## Action item
Nothing but the lines from the one with "This screenshot has height=279, width=576." through the end of the data should be set down, each exactly as written, and no picture should be included.
╭─ Available records
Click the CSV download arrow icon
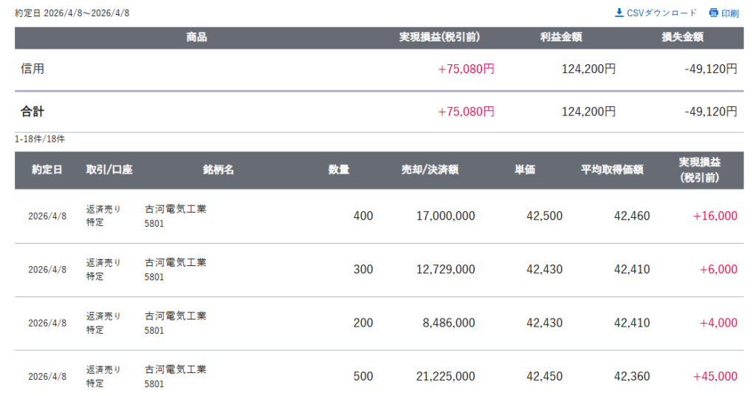This screenshot has width=756, height=396. (619, 13)
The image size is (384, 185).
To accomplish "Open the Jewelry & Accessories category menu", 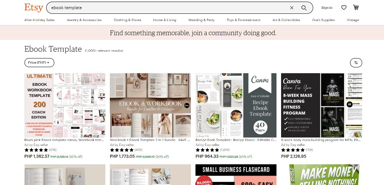I will point(84,20).
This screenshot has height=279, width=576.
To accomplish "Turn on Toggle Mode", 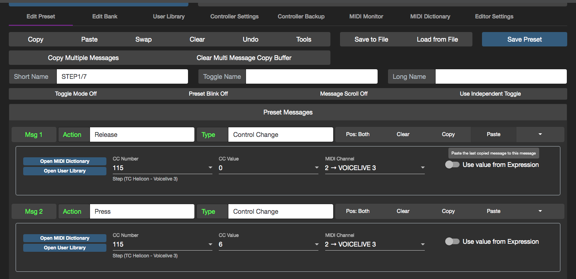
╰─
## Written answer
This screenshot has height=279, width=576.
To accomplish "Turn on Toggle Mode", 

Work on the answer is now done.